Was it the opportunity to snag a glowing profile from a right-wing outlet?
Could it have been the chance to reach Lou Dobbs' coveted demographic of aging anti-immigrant conspiracy theorists?
Perhaps he was given some sort of clue as to how glowing the profile would end up? There isn't really a harsh word in the piece… they cover his dashingly good looks, his affection for Ailes-Hannity-O'Reilly, his purported fairness to both sides, that he worked at the AP once upon a time when it was still fair, and all of the big politicos appearing on his show. The profile's author, Ronald Kessler, even explains to his readers what it means for King to "keep kosher" since his conversion to Judaism.
The only thing that makes sense is the idea that King agreed to the interview because he knew in advance that it would be a puff-piece. Then again, maybe he didn't know Newsmax's history of right-wing incendiary misinformation. For example, back in September the publication ran a column (eventually taken down) stating that a military coup "to resolve the 'Obama problem'" was not "unrealistic." There's a lot more where that came from.
Check out the interview's gems after the break.
Kessler fawningly writes:
With King, there is no smirking at liberal views, no raising of the eyebrows when conservatives speak.

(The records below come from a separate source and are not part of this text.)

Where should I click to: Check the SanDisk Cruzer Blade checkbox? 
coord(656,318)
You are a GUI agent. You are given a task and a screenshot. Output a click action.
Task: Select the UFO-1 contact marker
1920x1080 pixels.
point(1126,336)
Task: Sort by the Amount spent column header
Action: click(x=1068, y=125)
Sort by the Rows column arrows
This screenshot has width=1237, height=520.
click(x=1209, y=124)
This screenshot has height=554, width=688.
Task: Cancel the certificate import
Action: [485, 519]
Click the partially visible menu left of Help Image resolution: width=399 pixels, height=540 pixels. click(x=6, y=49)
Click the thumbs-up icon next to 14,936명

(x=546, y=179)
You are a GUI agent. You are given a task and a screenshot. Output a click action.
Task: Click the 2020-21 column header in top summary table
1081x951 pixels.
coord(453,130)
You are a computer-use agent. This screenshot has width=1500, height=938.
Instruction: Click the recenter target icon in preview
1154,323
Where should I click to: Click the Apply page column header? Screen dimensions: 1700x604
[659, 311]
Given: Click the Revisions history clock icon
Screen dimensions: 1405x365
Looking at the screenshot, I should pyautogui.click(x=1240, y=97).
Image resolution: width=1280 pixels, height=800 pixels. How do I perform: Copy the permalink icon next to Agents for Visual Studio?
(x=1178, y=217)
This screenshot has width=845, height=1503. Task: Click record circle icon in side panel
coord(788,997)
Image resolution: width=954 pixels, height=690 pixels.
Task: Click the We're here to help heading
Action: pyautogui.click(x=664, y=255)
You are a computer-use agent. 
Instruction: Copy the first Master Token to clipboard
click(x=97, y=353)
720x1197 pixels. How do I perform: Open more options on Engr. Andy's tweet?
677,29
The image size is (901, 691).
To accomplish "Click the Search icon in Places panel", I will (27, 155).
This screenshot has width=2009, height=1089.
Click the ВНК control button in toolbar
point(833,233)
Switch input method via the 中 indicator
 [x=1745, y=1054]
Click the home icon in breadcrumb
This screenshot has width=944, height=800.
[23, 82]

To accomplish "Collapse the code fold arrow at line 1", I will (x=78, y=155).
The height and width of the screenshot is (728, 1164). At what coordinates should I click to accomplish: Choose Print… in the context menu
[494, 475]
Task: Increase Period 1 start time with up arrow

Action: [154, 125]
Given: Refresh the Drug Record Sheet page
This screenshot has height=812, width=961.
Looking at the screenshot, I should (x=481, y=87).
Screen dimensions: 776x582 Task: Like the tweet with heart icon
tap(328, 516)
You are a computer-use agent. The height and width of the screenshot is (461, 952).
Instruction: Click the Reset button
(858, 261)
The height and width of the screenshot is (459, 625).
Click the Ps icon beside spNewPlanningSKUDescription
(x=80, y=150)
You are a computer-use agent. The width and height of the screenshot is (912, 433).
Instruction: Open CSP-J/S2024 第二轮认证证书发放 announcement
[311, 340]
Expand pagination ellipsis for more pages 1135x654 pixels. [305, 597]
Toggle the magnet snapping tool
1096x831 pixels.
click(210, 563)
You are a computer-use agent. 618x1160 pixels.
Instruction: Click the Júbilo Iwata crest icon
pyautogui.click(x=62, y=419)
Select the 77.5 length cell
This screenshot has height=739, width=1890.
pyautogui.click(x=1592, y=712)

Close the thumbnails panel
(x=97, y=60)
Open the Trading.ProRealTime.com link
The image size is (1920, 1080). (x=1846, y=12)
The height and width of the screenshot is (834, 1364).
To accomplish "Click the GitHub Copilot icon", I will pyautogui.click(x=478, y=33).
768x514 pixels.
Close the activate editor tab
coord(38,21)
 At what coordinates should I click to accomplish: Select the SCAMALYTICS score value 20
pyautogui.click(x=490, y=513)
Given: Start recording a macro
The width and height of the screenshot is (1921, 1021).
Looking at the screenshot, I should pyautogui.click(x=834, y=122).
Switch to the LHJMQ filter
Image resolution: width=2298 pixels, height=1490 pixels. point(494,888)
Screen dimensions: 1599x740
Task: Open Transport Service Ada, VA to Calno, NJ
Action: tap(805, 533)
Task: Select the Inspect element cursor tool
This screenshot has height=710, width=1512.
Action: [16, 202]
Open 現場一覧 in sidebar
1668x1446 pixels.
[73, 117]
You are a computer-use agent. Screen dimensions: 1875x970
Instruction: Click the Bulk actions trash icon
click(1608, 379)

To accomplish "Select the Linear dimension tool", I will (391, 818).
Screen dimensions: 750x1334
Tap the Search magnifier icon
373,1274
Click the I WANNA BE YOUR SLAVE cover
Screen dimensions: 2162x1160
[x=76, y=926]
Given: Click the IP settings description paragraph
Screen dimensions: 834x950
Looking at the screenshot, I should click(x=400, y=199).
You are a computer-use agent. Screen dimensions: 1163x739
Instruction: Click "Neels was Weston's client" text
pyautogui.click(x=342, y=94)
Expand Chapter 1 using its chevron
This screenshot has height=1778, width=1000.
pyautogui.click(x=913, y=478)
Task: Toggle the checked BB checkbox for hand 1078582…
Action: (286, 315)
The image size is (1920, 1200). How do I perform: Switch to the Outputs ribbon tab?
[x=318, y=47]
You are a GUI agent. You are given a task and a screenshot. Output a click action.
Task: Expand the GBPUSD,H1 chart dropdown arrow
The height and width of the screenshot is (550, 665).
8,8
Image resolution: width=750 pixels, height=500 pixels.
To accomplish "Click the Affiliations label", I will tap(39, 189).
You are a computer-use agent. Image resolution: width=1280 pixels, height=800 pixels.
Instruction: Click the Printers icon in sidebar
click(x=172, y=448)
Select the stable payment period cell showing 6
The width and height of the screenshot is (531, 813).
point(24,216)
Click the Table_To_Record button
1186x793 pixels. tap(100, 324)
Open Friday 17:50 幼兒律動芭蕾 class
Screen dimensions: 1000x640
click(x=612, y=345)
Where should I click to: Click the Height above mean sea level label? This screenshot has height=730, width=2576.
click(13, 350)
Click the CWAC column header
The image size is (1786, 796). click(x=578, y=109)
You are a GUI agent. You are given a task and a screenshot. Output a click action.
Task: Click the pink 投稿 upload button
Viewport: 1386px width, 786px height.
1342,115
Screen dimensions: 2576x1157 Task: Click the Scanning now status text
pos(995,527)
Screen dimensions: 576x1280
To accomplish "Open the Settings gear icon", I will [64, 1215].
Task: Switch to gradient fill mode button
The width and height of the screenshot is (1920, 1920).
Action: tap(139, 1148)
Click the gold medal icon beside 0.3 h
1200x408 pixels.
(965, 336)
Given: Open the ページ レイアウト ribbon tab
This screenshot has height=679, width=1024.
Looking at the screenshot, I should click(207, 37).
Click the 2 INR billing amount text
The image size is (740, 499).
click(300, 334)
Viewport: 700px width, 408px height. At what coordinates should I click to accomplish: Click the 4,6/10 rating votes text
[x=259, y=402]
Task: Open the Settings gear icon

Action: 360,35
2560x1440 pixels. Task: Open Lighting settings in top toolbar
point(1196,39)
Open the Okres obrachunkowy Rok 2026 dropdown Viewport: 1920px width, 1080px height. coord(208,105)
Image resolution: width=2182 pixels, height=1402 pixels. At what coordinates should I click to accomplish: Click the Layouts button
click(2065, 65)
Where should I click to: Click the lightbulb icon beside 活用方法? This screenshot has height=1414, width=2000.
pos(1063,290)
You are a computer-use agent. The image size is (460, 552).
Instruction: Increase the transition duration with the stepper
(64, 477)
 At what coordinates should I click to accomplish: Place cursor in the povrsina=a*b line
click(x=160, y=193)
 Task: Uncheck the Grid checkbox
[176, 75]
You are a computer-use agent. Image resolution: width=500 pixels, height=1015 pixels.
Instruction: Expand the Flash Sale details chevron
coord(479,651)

When contributor Eric Erickson of RedState.com leaves out a point that might buttress his conservative arguments, King gladly supplies it.
With his salt-and-pepper hair growing ever whiter, King is a silver fox in training, a Richard Gere look-alike. As he does the "Play by Play" segment on his political show, King looks and sounds like a sportscaster.
Gesturing with his pen, he makes playbook circles in the air. The informality of his clothes — an open-collar shirt and a blue blazer — adds to the jock image.
King's personality is anything but aggressive. He's as pleasant as background music, calm and unobtrusive in a heated discussion. When his halcyon world is breached, he reveals his tension with a lip curl or eyebrows that tent into a V. But his appealing sense of humor, low-key and wry, always saves the day.
After graduating, he went full-time with AP, then an unflinchingly neutral news outlet.
He worked in the Boston, Mass., bureau before being transferred to Washington, D.C.
In 1997, Wolf Blitzer, CNN's senior political correspondent, recommended that CNN hire King. Blitzer said he was "sick and tired" of King's scooping CNN on Bill Clinton's political appointments.
As CNN's chief national correspondent, King won respect from both sides of the aisle. Dick Cheney gave him his first television interview after leaving the vice president's mansion. King also interviewed President Obama.
CNN asked King to anchor John King USA. Since the show began in March, he has hosted a range of heavy hitters. King supplements interviews with inside information he and CNN reporters glean. On most nights, one of those reporters is his wife, CNN Senior Congressional Correspondent Dana Bash.
Divorced and the father of two teenagers, King married Bash in May 2008. She is considered one of the top political reporters in the business.
"I sometimes get a little worried that people think she's on my show because she's my wife," King says. "In my view, she is one of the best source and political reporters in town."
King's analysis and behind-the-scenes insights produce a powerful and informative show.
When asked whether CNN could benefit by adopting some of Fox News' approaches, King says, "People sometimes look at me like I'm crazy, including people where I work sometimes, when I say I don't begrudge the business model Roger Ailes [CEO of Fox News] has developed, nor do I begrudge MSNBC their business model."
King admires the way Sean Hannity and Bill O'Reilly "speak with clarity." Yet, he says, "It's not where I fit. It's not how I'm trained. It's not what I want to do, and so I try to find a place where I can do reporting, story-telling journalism the way I like it."
Before marrying Bash, King converted to Judaism, her religion. At home, King and Bash keep kosher, meaning no pork or shellfish and separate sets of dishes for meat and dairy entrées.